What is needed: Write the next part of the interview on matching cancer patients to clinical trials, beginning right after its final sentence.

Reading text:
Curious Dr. George | Plumbing the Core and Nibbling at the Margins of Cancer

Clinical Trial Matching for Patients with Molecularly Characterized Tumors


Smruti Vidwans, PhD, Chief Science Officer at CollabRx

Q: Clinical Trials is such an important topic, but it is so broad. Is there a way to provide better matching for Clinical Trials involving cancer patients, especially those whose cancers may have the added diagnostic information of molecular profiling?

A: Clinical trials provide cancer patients, especially those whose cancer has progressed beyond standard of care, access to potentially promising investigational therapies or novel combinations of approved therapies. Yet only a small fraction (less than 5%) of the 1,700,000 Americans diagnosed annually with potentially lethal cancer participate in clinical trials. A growing number of cancer patients now have their tumors profiled molecularly and there is real opportunity to use that information in better matching them to clinical trials. Below I outline the CollabRx approach to this problem.

Excerpted data:
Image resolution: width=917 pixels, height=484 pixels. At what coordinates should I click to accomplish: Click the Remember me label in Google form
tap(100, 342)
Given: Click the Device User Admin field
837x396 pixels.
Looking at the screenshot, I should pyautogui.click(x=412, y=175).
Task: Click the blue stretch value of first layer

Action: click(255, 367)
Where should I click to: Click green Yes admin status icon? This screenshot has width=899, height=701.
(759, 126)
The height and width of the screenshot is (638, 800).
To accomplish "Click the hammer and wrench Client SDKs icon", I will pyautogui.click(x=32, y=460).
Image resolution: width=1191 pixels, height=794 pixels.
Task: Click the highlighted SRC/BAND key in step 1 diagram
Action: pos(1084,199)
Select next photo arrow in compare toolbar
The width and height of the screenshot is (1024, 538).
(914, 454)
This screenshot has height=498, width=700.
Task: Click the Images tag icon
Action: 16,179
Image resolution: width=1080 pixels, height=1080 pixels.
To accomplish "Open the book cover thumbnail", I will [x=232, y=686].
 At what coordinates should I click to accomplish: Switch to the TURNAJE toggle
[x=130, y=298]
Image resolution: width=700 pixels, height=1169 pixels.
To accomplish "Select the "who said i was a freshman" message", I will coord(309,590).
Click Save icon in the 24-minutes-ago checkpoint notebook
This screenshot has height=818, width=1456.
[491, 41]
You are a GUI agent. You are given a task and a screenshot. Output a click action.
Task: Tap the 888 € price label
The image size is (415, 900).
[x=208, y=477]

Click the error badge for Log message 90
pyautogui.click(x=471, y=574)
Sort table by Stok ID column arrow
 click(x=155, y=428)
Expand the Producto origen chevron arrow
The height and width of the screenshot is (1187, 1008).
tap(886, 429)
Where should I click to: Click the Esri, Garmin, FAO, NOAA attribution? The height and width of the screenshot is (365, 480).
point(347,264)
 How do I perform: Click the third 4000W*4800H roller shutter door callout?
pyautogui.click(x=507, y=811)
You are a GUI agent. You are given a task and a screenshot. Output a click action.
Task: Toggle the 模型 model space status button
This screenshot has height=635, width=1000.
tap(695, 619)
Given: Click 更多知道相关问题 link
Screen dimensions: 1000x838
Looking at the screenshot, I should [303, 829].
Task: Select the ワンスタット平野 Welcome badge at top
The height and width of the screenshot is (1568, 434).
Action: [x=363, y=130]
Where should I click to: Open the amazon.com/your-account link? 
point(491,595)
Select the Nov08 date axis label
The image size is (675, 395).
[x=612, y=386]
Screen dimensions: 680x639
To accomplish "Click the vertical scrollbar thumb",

Answer section:
Most clinical trials for cancer seek patients based on criteria such as tissue of origin and/or histological characteristics of the tumors. But with hundreds of targeted therapies now approved or under development, there are a growing number of clinical trials looking for patients based on the molecular characteristics of their cancer. Of note are genomically-driven trials such as basket and umbrella trials that match patients to therapies based on the individual molecular profiles of their individual cancers.
While such trials are a natural fit for patients whose tumors have been molecularly characterized, they are not easy to identify in clinicaltrials.gov. For example, a search for the gene ‘BRAF’ identifies trials for patients with BRAF mutations as well as those without. This issue can be resolved only with careful annotation and structuring of trial inclusion and exclusion criteria from sources.
Some trials without explicit molecular criteria may ALSO be relevant to patients with certain molecular profiles. What are these trials and how can physicians and patients identify them?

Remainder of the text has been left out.